L’univers strygien (quasi-stygien vu les références à l’enfer ou au Styx) de Corbeyran s’étend sur trois séries (Le Maître de Jeu, Le Clan des Chimères, Le Chant des Stryges). C’est un univers dense, sombre, où les liens entre personnages se révèlent d’album en album. Les héros sont à la recherche de la vérité cachée, toujours voilée par Weltman, Crandl, Cylinia et Abeau. L’enjeu n’est rien moins que la reconquête de la liberté de l’humanité. Les stryges forgent, en effet, le destin des humains depuis des siècles. Ceux qu’ils ont appelés à leur aide sont immunisés et s’ils se retournent contre eux, ils doivent faire appel à d’autres humains pour faire contrepoids. Sur le plan scénaristique, le point faible de la série est sans doute… les stryges, eux-mêmes. Car ces pauvres créatures surmusclées, dont on apprend qu’elles ne peuvent se reproduire et qu’elles perdent, siècle après siècle, leurs meilleurs éléments, paraissent bien passives face à l’égomaniaque Weltman. Pour des créatures qui ont façonné le destin de l’humanité, leur intervention dans les affaires humaines paraît bien maladroite. En quelques siècles, un humain rendu immortel peut les vaincre à lui seul. Avec leurs pouvoirs, elles auraient dû, en étant un peu plus actives, contrecarrer facilement ses noirs desseins. Ne serait-ce qu’en utilisant leur faculté d’influencer les humains (le chant des stryges) sur un plus grand nombre de fidèles. Dans la série, les stryges existent en tant que mythes, mais ils n’existent pas en tant qu’acteurs du récit. Ils n’existent fugacement qu’en tant que démons lorsqu’ils apparaissent à Debrah, Jill et Melly. Puis les héros prennent en main le scénario et les stryges les regardent faire. À ce compte-là, on ne donne pas cher de leur peau. Et le temps de leur domination (théorie de l’élévation par une autre espèce) paraît bien court.

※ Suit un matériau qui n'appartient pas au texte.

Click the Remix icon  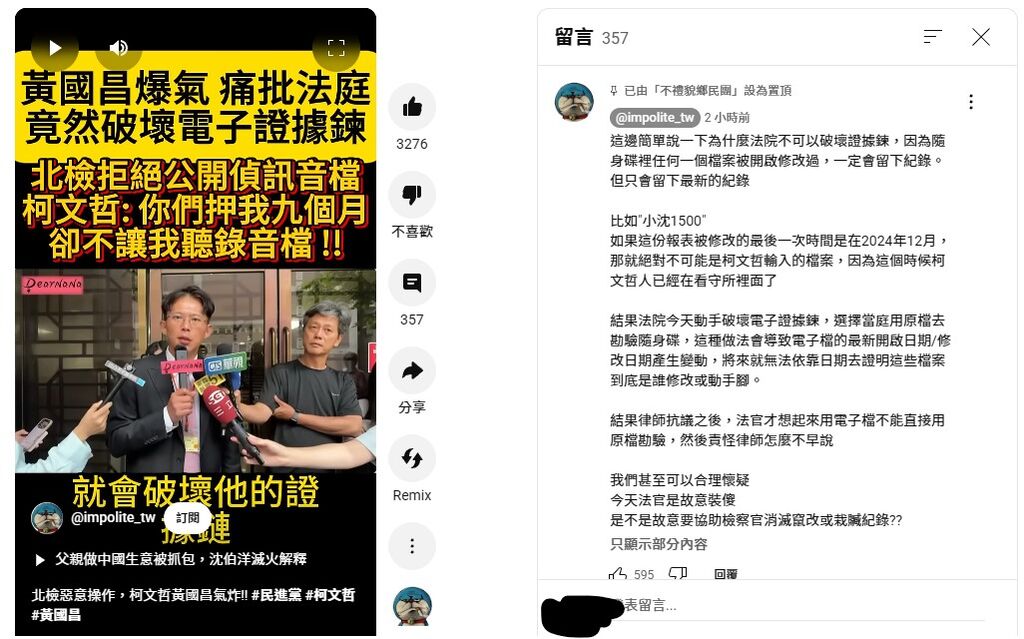tap(412, 458)
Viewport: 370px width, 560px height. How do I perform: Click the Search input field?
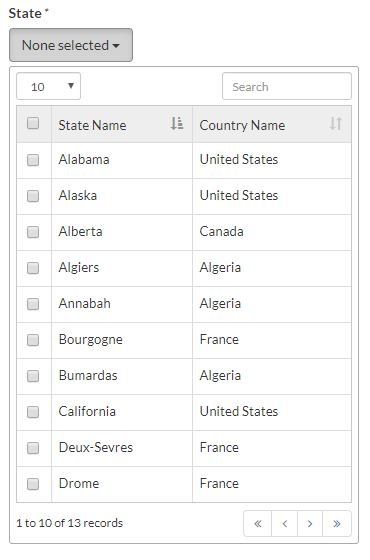(x=287, y=86)
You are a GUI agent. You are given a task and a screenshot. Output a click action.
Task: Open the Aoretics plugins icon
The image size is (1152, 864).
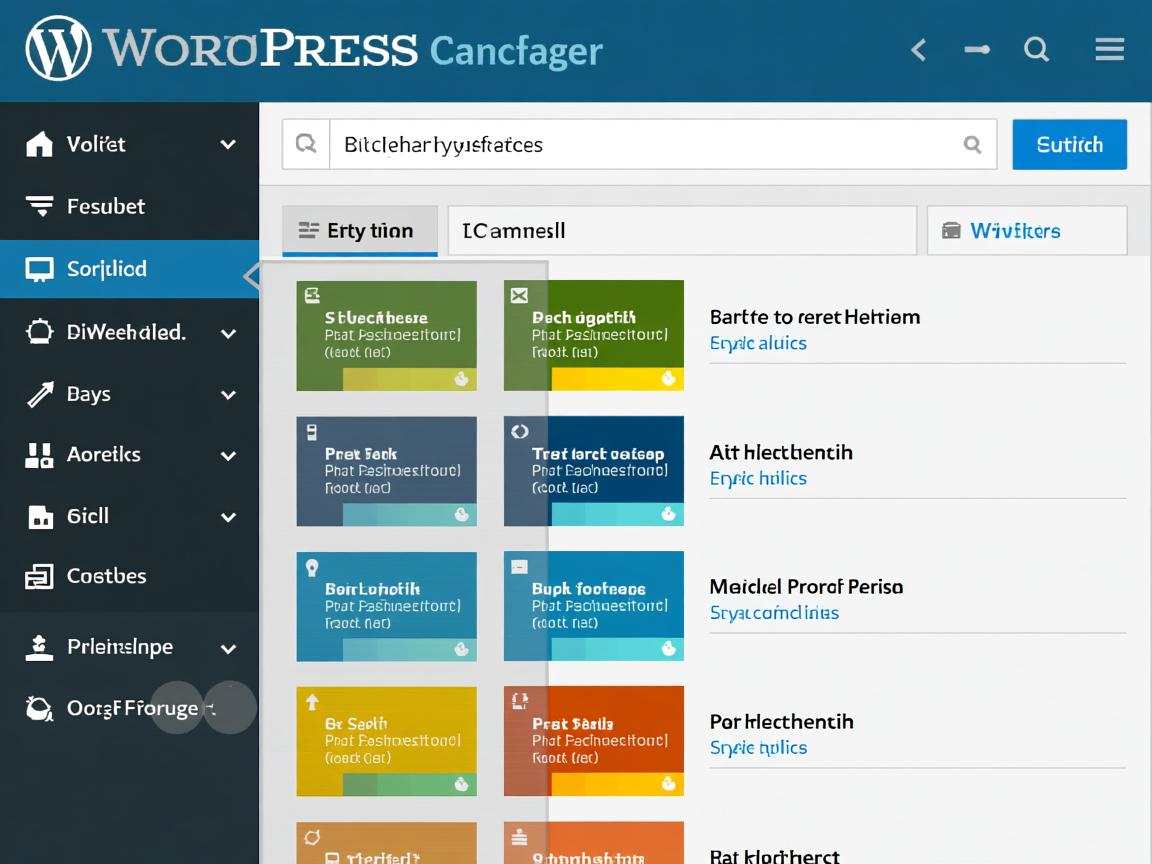click(40, 455)
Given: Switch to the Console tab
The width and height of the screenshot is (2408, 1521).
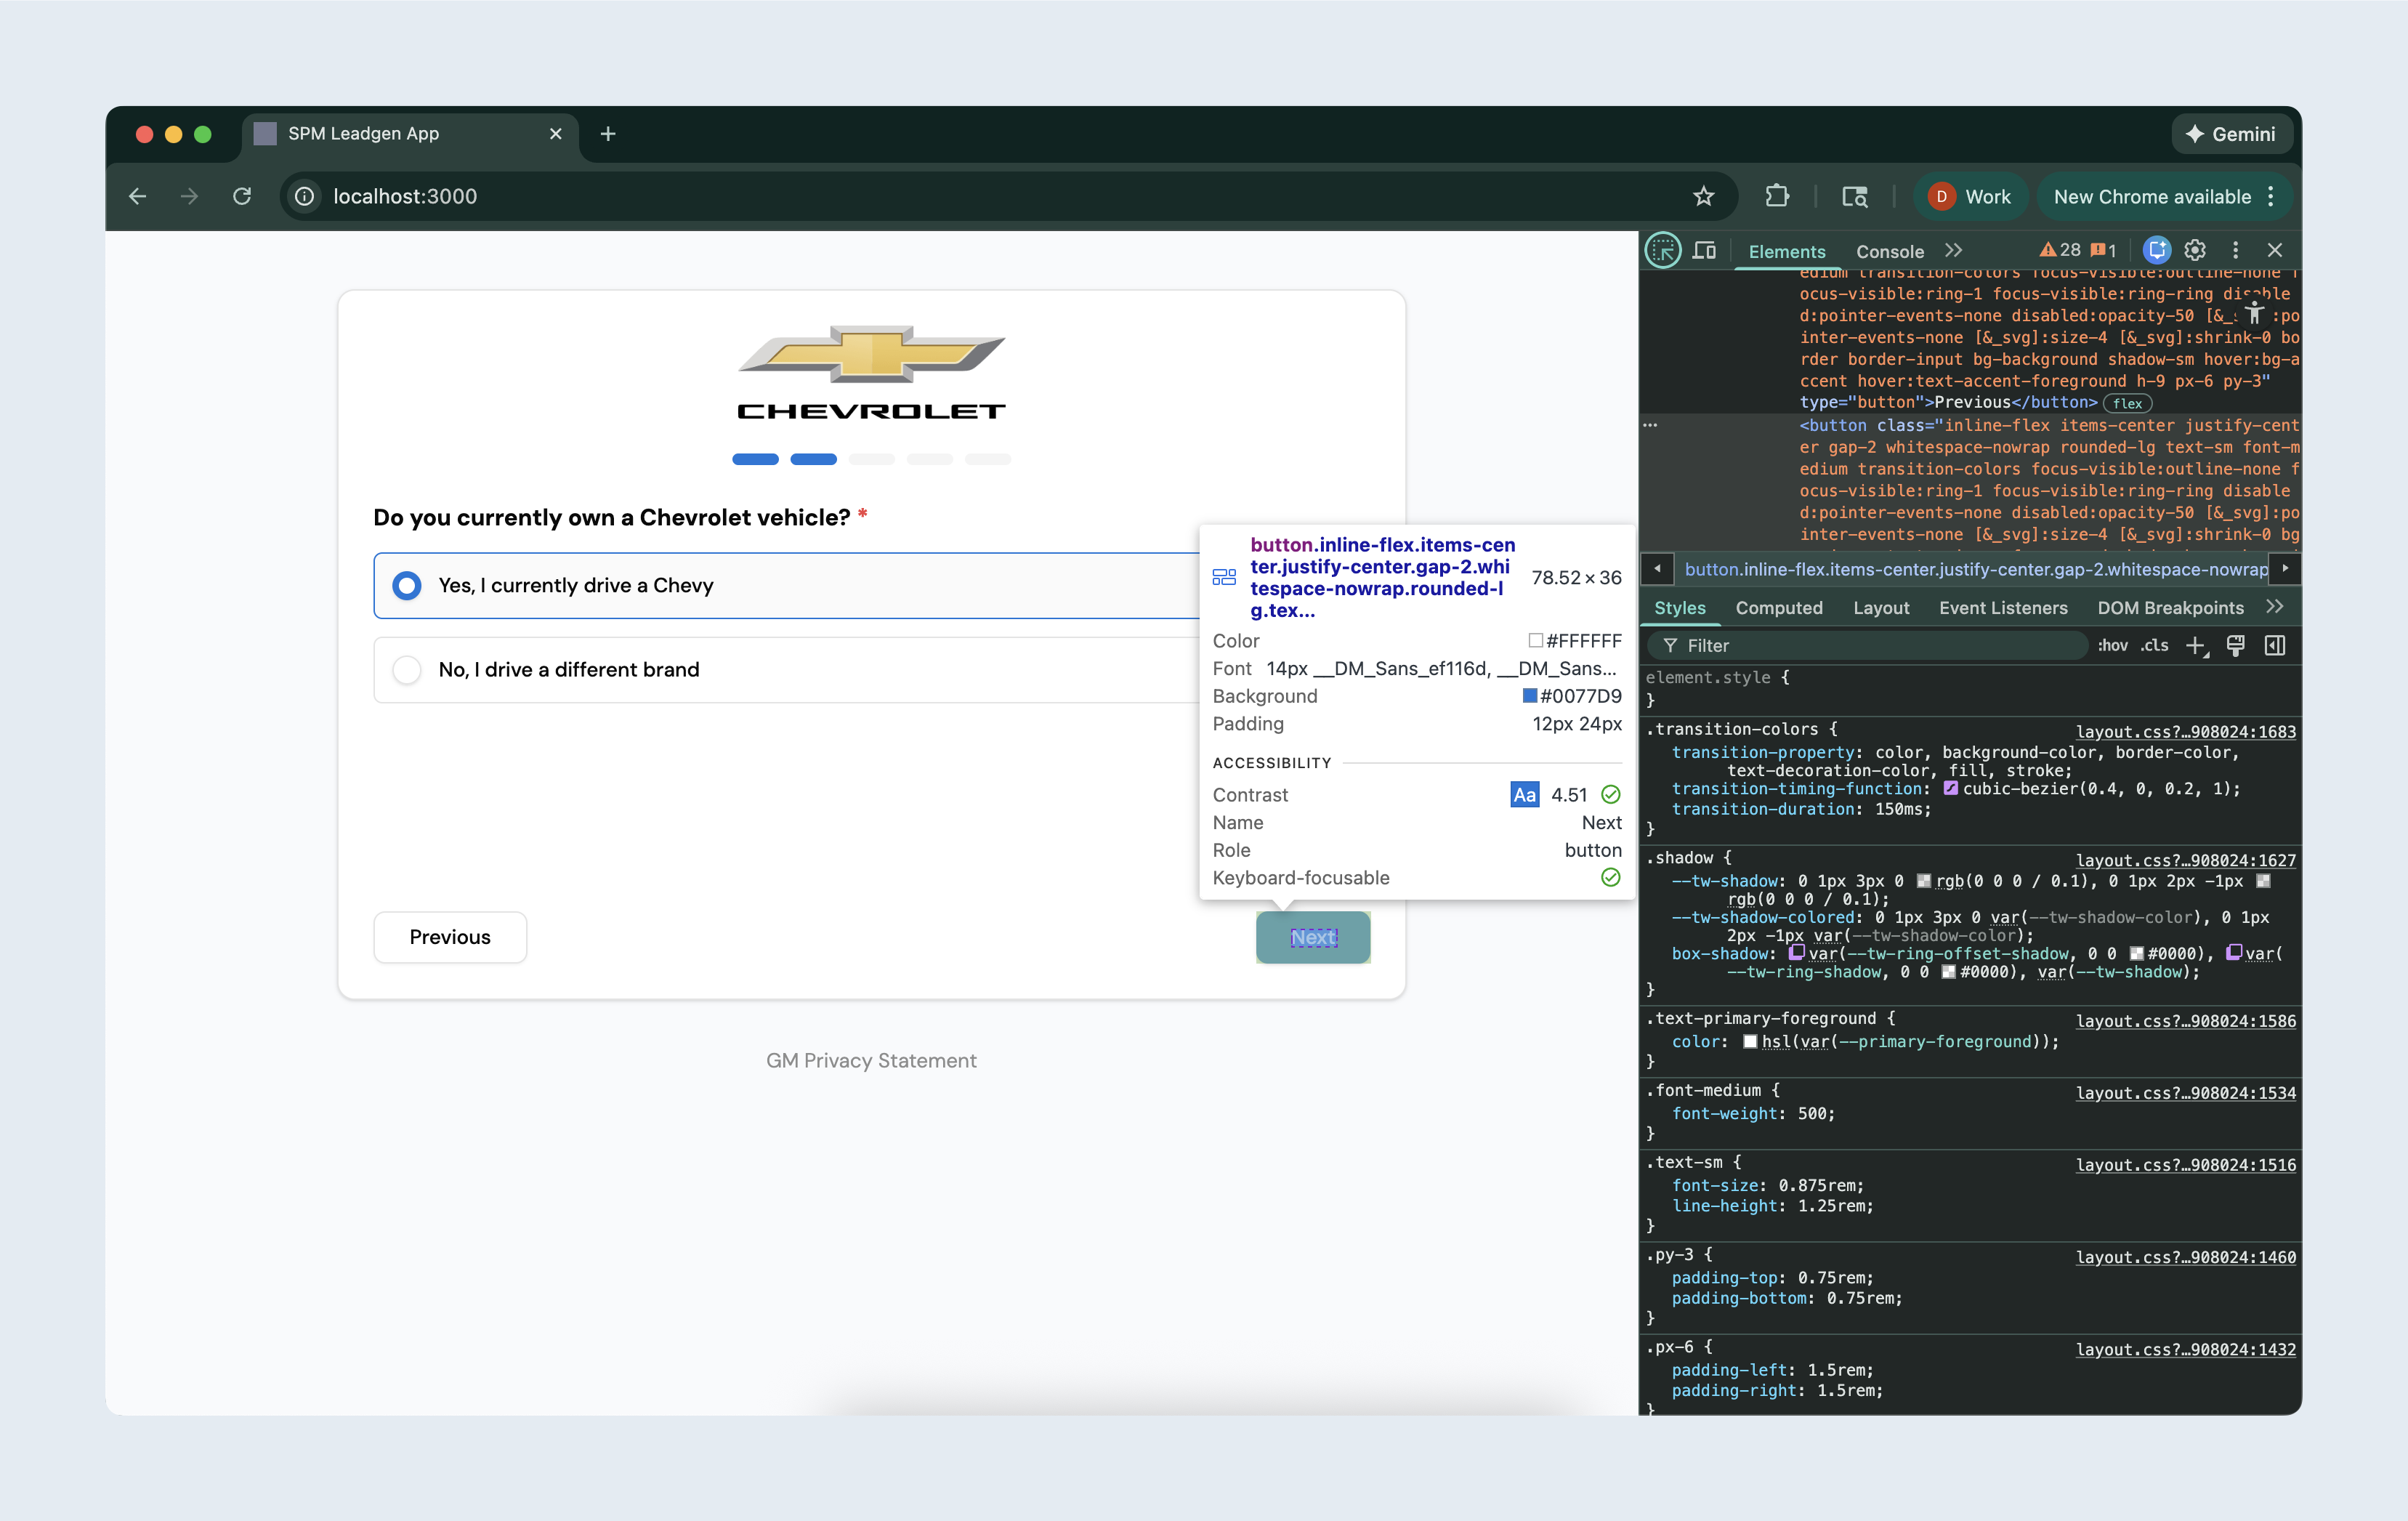Looking at the screenshot, I should [1889, 252].
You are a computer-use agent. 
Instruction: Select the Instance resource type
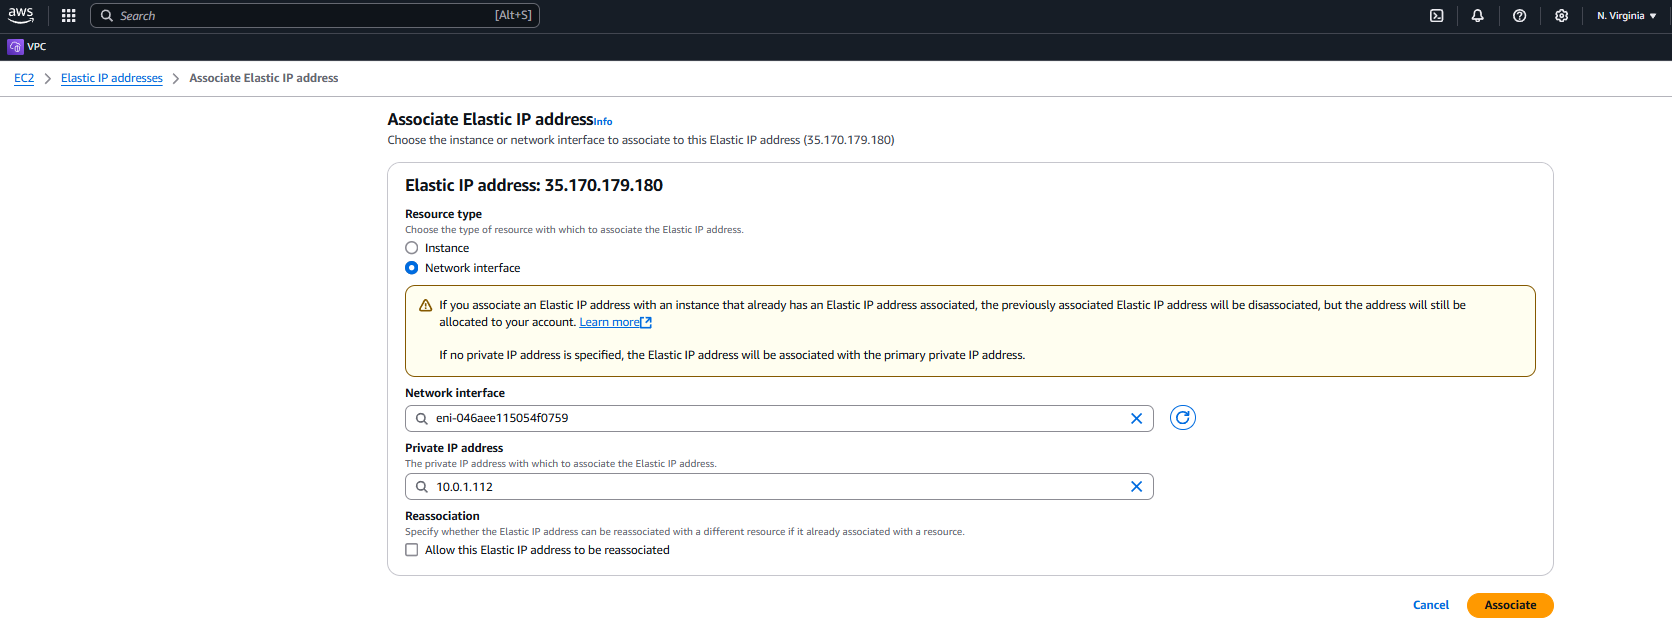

Comme il y a beaucoup de choses passionnantes à dire, les scènes de Debrah et de Weltman conduisent le dessinateur Guérineau à multiplier et à rapetisser les cases, avec un peu plus d’audace dans les angles de vision. Atmosphère crépusculaire oblige, ces scènes sont à dominante rouge-orange. Les traits sont encore plus noirs que d’habitude (rides de Weltman, plis de ses vêtements). Le tout avec un art du trait et du tracé des corps humains consommé.

Bilan du cycle : une grande série qui mêle thriller, fantastique, SF, roman d’espionnage, polar. Du Michael Crichton en forme. Un dessin qui n’est pas des plus originaux, mais qui n’en est pas moins excellent.

La dernière image, grand format, installe Debrah dans le même fauteuil que la couverture de l’album précédent. Il est trop grand pour elle. Les responsabilités l’écrasent. On sait déjà que, dans la saison 3, ce n’est plus le destin des hommes qui est entre les mains des stryges, mais le destin des stryges qui est entre les mains des hommes, ou plus exactement, d’une femme. À moins qu’il ne s’agisse d’une stryge.